André Muffang, grand champion, vente historique

L’odeur des archives. Parmi les cartons où dorment depuis plus de dix ans quelques livres d’échecs, j’ai retrouvé un bijou. Un truc que je croyais de seconde importance. Un truc que l’on relègue au fond d’un carton de bouteille lors des choix cruels au moment d’une réinstallation parce qu’Ikea vous livre des bibliothèques de moins de trois mètres de haut. Il s’agit du catalogue de la vente Muffang ; André Muffang. Premier maître international français avant Aldo Haïk (et non GMI avant Kouatly comme je l’ai écrit ici par erreur). Seul Français, en dehors d’Alekhine, à avoir battu Capablanca en ‘quick play’, çàd en parties rapides.

 

Ce catalogue compte tous ce que ses héritiers ont désiré céder lors d’une mémorable vente en enchères en 1989, à l’hôtel des ventes, à Drouot. C’est là que j’ai vu pour la première fois le docteur Jean Mennerat, le plus grand collectionneur de livres d’échecs de France. L’un des plus grands du monde. C’est là que s’est vendu un exemplaire du Lucena, l’un des plus vieux manuscrits d’échecs acquis 400 000 francs par un acheteur anonyme.

Drôle d’atmosphère. Fascinante. J’avais acheté quelques livres en allemand, langue peu prisée, livres rares. Le grand collectionneur Lothar Schmid (arbitre de Fischer-Spassky, 1972) était là. Les prix s’envolaient.

Quelques mois auparavant, j’avais eu la chance de rencontrer M. Muffang. Comme tout le monde, je le croyais mort. Mais un copain à moi, par un de ces hasards abracabrantesques, connaissait bien sa petite-fille, Mathilde. Quand j’ai bu un pot avec elle, mon pote était indisponible.

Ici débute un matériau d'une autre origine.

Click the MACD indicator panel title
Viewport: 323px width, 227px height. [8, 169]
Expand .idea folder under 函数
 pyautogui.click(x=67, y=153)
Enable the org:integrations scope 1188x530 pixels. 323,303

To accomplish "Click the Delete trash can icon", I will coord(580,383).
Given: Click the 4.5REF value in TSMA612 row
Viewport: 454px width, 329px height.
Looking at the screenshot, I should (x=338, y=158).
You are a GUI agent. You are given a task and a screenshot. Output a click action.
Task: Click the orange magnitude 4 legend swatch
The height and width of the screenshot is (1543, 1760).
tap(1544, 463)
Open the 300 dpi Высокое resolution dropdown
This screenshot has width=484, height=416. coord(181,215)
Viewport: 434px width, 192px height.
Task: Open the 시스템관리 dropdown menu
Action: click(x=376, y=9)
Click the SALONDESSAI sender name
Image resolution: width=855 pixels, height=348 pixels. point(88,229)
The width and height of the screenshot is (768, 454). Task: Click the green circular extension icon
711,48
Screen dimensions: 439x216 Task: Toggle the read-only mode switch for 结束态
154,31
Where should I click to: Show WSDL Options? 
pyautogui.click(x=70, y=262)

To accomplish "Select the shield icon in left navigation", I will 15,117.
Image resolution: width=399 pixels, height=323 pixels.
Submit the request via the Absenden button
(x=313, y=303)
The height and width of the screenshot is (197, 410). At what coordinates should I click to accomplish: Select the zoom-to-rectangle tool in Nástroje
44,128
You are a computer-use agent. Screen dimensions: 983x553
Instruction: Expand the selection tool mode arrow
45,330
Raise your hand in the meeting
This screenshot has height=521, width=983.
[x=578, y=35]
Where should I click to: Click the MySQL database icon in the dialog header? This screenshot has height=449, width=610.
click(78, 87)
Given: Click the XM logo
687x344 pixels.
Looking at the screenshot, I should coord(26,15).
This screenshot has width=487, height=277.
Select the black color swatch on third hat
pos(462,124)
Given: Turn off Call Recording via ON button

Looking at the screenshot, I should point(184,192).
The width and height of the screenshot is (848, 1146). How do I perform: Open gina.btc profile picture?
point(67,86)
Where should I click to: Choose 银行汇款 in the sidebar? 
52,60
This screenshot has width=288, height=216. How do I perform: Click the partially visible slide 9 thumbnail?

Il m’avait mal épelé le nom de ce « super grand maître ». Pour en avoir le cœur net, j’y étais allé par curiosité. Pour la jeune femme aussi, évidemment. Mais quand elle a décliné l’identité de son grand-père, je suis tombé à la renverse. Elle ne mesurait pas l’étendue du talent énorme de son grand-père. Moi non plus d’ailleurs. Quelques jours plus tard, je suis allé rendre visite à celui que Mme Chaudé appelait “maître Muffang”. Veuf, M. Muffang vivait dans une résidence médicalisée où il avait ses appartements, rue Thibouméry, dans le XVe arrondissement de Paris.

J’ai alors compris. Quasi aveugle, il était parvenu à résoudre a tempo une combinaison monstrueuse que Manuel Apicella venait de placer avec les noirs dans le championnat de Paris.

La suite ? L’interview de maître Muffang et le détail de cette rencontre inouïe se trouvent dans L’Almanach des échecs 1988, un bouquin publié chez Payot, coécrit avec Jeep [Jean-Pierre Mercier] et qu’on ne trouve presque plus. J’avais fait parvenir l’interview à M. Muffang avant la publication du livre. Il l’avait amendée en quelque sorte. Et quand le livre a paru, je lui ai envoyé un exemplaire. Son fils m’a répondu par un coup de fil : son père était décédé entretemps.

Quelques mois plus tard, la collection Muffang s’est vendue à Drouot. Très cher. André Muffang était un grand collectionneur. Il avait également eu des responsabilités au sein de la FIDE. Il était un grand ami de Mme Chaudé, du club Caïssa. Il avait des archives. Le fils de M. Muffang me les a confiées pour que je les donne à la fédération. J’ai donc appelé Jean-Claude Loubatière, alors président de la Fédération, avec qui je n’entretenais pas spécialement de bons rapports à l’époque. Je revois encore M. Loubatière arriver au siège de Libération lors de l’un de ses passages à Paris. Malgré nos désaccords, quelque chose s’était passé entre nous grâce à cette vieille paperasse, du temps où le français était vraiment l’une des langues officielles de la FIDE.

Pour finir, j’aime bien ce catalogue. Cet oiseau est élégant. Et il contient une grande partie de l’histoire des échecs.